• _Article_
_ _ _

# Panda / Greenstar Customer Service



## mathepac (26 Jul 2018)

I’ve been a Greenstar/Panda Waste Retail Customer for almost 10 years, but that’ll have to change soon.

I logged into my Panda account on Monday last 23/8/2018 to put my account in credit for  a scheduled collection next Saturday 28th. A new step, “Click to Agree with our T&Cs”, appeared before I could make a payment. I clicked and was taken from the new Panda website to the old  Greenstar site. I was left hanging with nothing to click on and nothing else happening, so I clicked myself back to the Panda site and started again with the same results. I rang Panda identified myself as a residential customer and waited …

THEM: “Ah yeah we’re waitin’ on someone to  fix dat” I was informed. “What you need to do is download de app from the AppStore and you can pay dat way.” I did as instructed  and eventually got to the stage where I was asked to enter my login details on the iPhone app. I entered my account number and PIN as requested and was informed rather abruptly that my details were incorrect. I tried a couple of more times and rang them again.

I took the phone option to “make a payment” and waited and waited and waited and waited …. I rang again and took the customer service option.

ME: “I’m having trouble making a payment to my account in order to ensure my rubbish gets collected next Saturday, but neither the website nor the iPhone app works.”
THEM: “Aw we know dat, we’re waiting’ on someone to fix it, did day not yell ya?”
ME:  (through gritted teeth) “No! But at least I have the payment card so I can pay through the post-office.”
THEM “Ah dat’s good. De little card wit de picture of lorry on it is handy”
ME: “Mine doesn’t have a picture of a lorry on it.”
THEM: “Ah dat one’s owwa date. Did dey not send you a new one when we changed to Panda?”
ME: “No!!”
THEM: “Ah sure not ta worry I’ll send dat out to ya now.”
ME: “But I need to make a payment in time for Saturdays’ collection, the bin is full!”
THEM: “Ah ya want ta make a payment, ya shudda sayin’ dat earlier!! What card do you have?”
ME” “VISA Debit card ….”

Why do we put up with such customer service in this country?

I'm still tyring to work out who "day" are.


----------



## dub_nerd (26 Jul 2018)

I still can't figure out why something as basic as putting their prices on their website is not mandatory.


----------



## Bronco Lane (26 Jul 2018)

mathepac said:


> I'm still tyring to work out who "day" are.



It's amazing how many front line service people refer to their own company as "They".
They don't seem to understand that they are the "They".

I suppose it's a way to shift the blame to some faceless suit in head office or on the higher floor who pay their salary.


----------



## jpd (26 Jul 2018)

Bronco Lane said:


> It's amazing how many front line service people refer to their own company as "They".
> They don't seem to understand that they are the "They".



Not necessarily - a lot of companies outsource their call centres to 3rd party providers


----------



## Leo (26 Jul 2018)

The 3rd party operators are usually trained to a higher standard and will rarely use us/them type terminology.


----------



## jpd (27 Jul 2018)

No hope of that, I fear. The FUD factor is clearly at work in utilities in Ireland - try getting a clear pricing structure from Eir, Sky, etc etc 

(FUD=Fear, Uncertainty and Doubt)


----------

_ _ _

• _Information supplied_
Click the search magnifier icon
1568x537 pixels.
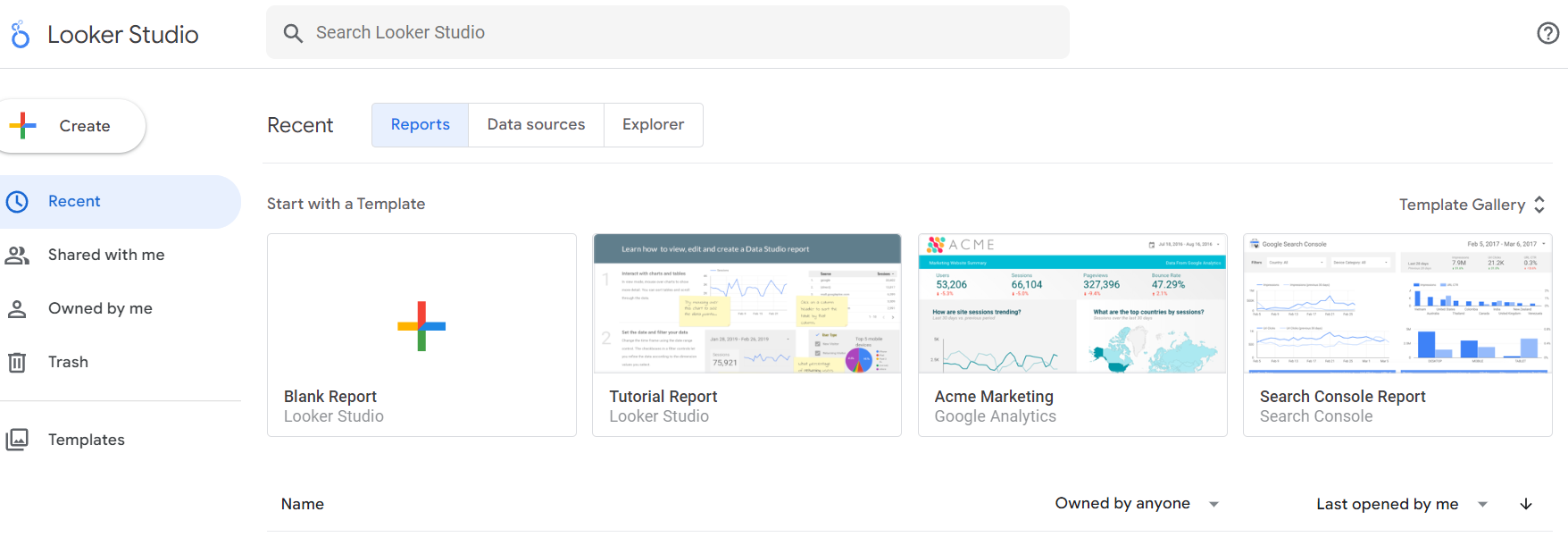tap(293, 33)

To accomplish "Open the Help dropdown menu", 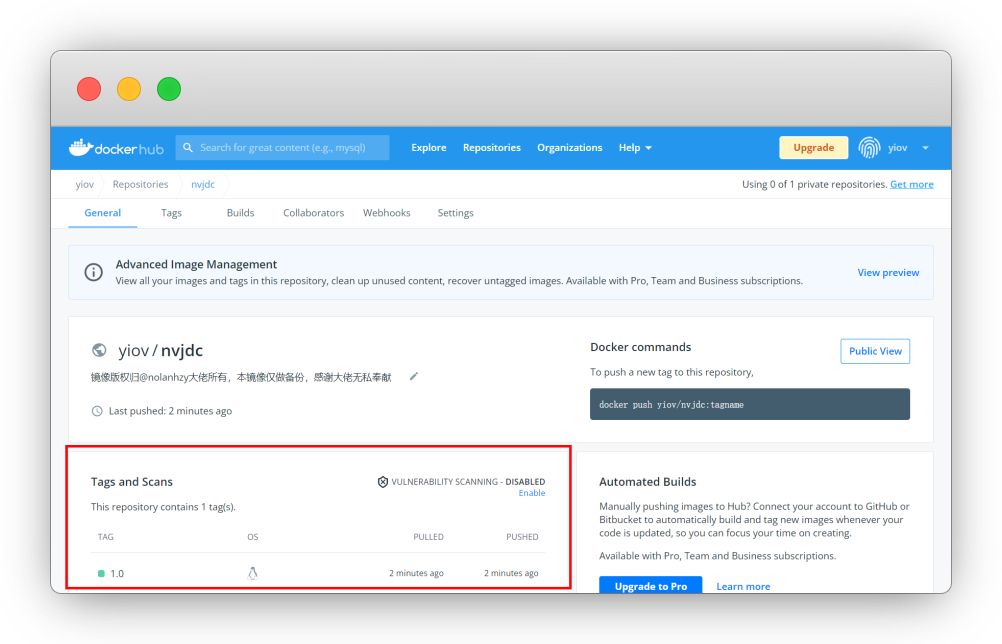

_ _ _

Reproduce the passage of the Panda customer service thread word for word, starting at "No hope of that, I" and ending at "Uncertainty and Doubt)".

No hope of that, I fear. The FUD factor is clearly at work in utilities in Ireland - try getting a clear pricing structure from Eir, Sky, etc etc 

(FUD=Fear, Uncertainty and Doubt)